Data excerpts
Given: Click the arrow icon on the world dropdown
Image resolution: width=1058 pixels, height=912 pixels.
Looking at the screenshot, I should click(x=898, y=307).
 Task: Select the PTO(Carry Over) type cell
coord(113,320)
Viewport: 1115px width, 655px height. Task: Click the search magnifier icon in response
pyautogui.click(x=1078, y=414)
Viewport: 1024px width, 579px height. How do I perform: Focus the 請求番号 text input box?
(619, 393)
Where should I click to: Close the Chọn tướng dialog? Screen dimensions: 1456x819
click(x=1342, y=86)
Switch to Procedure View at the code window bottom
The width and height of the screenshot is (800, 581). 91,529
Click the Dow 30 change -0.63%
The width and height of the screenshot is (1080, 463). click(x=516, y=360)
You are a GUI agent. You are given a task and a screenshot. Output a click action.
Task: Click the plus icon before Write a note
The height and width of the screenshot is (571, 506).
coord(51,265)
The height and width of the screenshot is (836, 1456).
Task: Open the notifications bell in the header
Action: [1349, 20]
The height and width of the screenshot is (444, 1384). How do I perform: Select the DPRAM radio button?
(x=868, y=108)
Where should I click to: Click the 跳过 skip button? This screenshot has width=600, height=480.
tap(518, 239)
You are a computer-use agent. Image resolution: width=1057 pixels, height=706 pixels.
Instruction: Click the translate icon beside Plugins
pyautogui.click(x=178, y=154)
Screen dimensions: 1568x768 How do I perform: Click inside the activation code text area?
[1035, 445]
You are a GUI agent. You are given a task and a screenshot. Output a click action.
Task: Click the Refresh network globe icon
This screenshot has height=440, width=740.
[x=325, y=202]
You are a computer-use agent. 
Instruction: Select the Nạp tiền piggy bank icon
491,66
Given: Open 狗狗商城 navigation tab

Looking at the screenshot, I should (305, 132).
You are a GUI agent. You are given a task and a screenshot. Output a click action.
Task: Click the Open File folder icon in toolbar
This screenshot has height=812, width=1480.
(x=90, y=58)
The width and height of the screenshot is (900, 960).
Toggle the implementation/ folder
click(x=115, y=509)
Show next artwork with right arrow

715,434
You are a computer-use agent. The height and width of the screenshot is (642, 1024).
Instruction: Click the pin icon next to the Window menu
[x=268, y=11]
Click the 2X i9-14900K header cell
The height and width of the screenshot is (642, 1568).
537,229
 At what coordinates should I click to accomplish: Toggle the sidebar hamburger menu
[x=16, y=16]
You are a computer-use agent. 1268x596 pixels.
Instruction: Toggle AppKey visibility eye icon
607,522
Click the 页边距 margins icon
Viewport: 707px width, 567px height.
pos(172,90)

**ABOUT THIS TASK**
Scan the entries above for the word "agent". Report the lines that hold it.

**ANSWER FOR THIS EXERCISE**
You are a GUI agent. You are given a task and a screenshot. Output a click action.
You are a computer-use agent. Image resolution: width=1057 pixels, height=706 pixels.
You are a GUI agent. You are given a task and a screenshot. Output a click action.
You are a computer-use agent. 
You are a GUI agent. You are given a task and a screenshot. Output a click action.
You are a computer-use agent. The height and width of the screenshot is (642, 1024).
You are a computer-use agent. 1268x596 pixels.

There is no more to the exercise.